**Exercise brief**:
Print exactly the lines of the listing below from the one containing "You are a GUI" through the final line, both included, and no pictures.

**Data for review**:

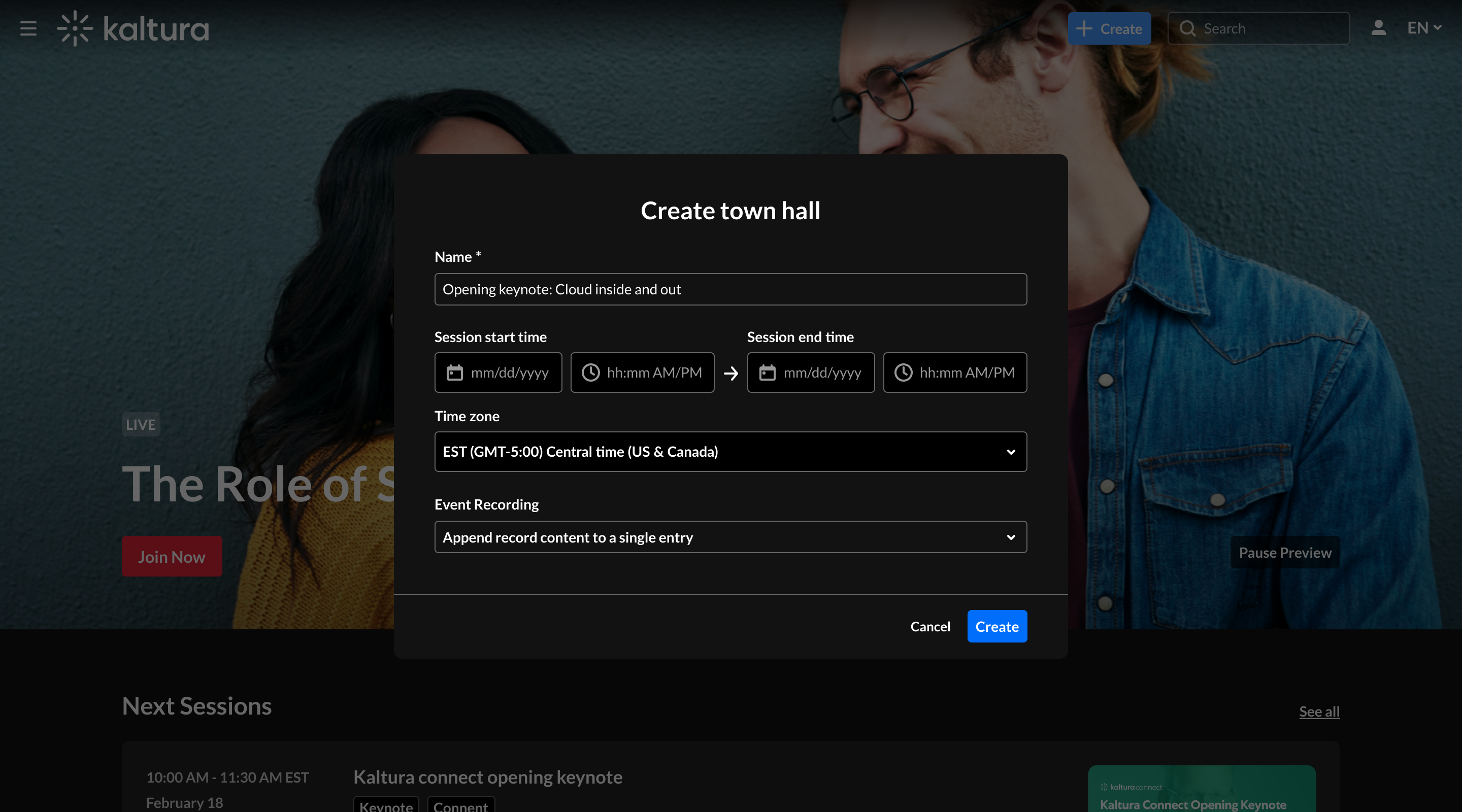Open session start date calendar icon
The height and width of the screenshot is (812, 1462).
[x=455, y=373]
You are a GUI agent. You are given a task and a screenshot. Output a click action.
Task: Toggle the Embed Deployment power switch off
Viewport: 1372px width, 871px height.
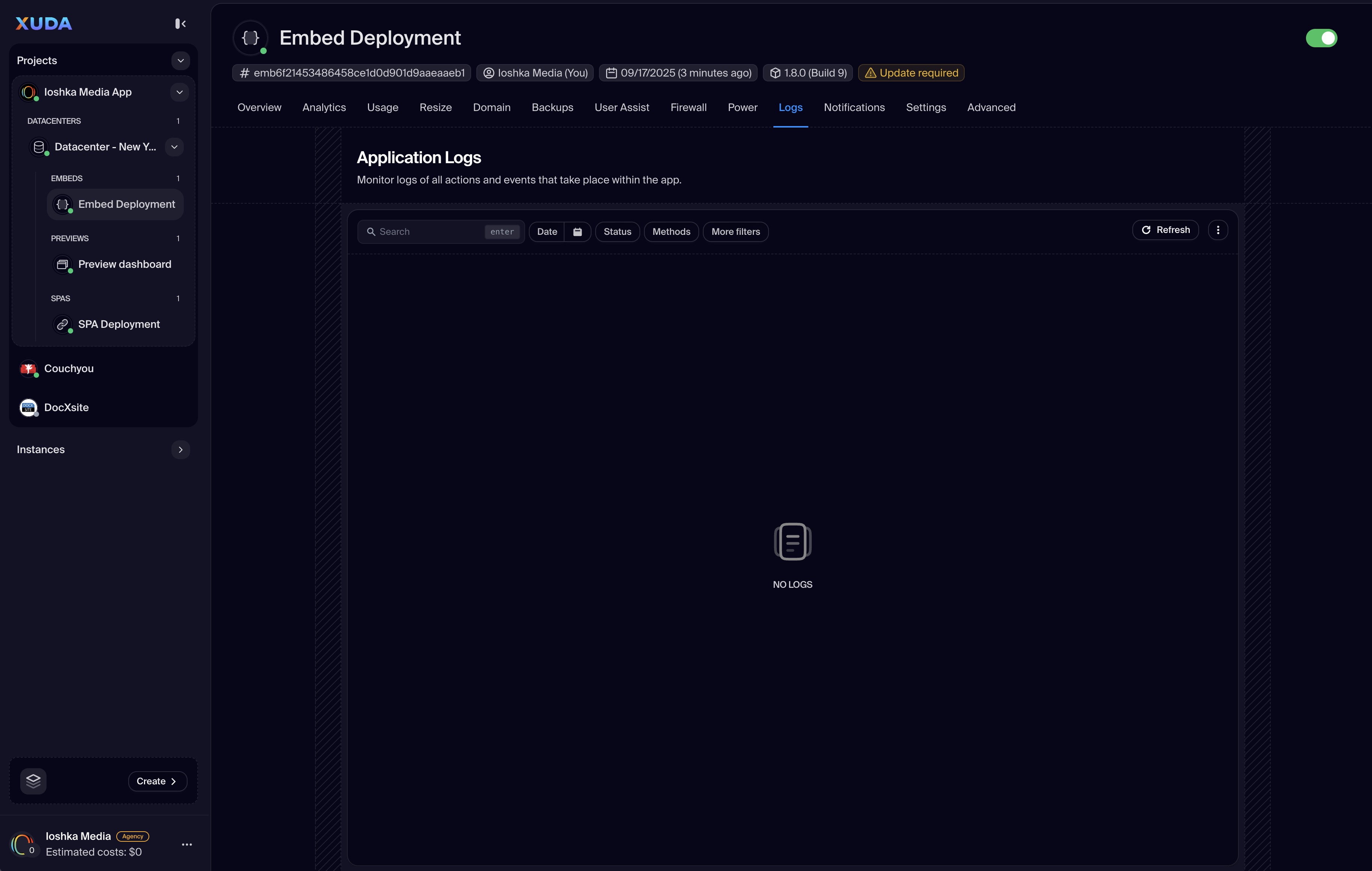[1321, 38]
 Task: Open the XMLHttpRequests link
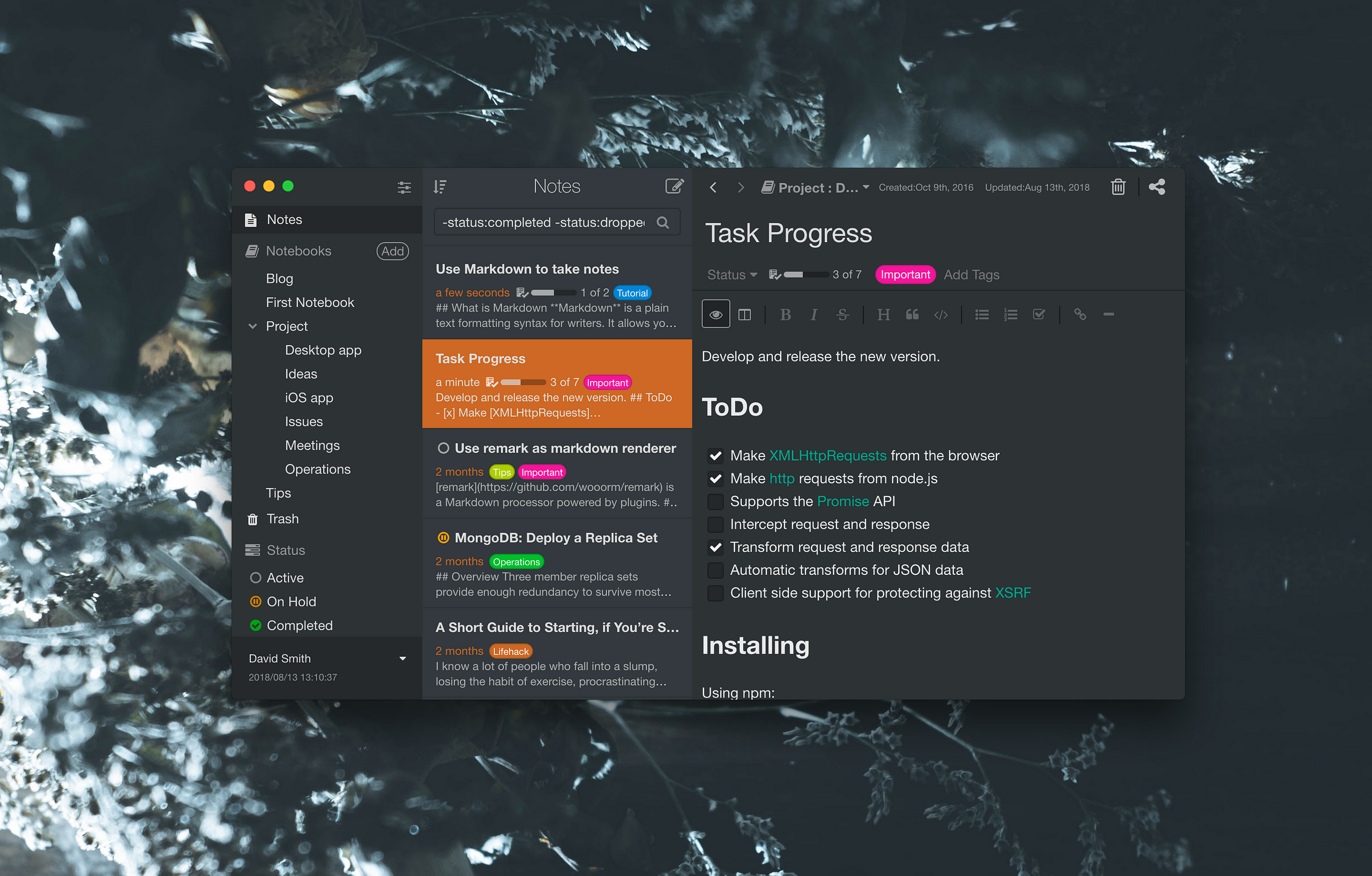coord(827,455)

**The completed task**:
You are a GUI agent. You are given a task and a screenshot. Output a click action.
Task: Toggle the Embed Deployment power switch off
Viewport: 1372px width, 871px height.
[1321, 38]
 Task: Open the XMLHttpRequests link
coord(827,455)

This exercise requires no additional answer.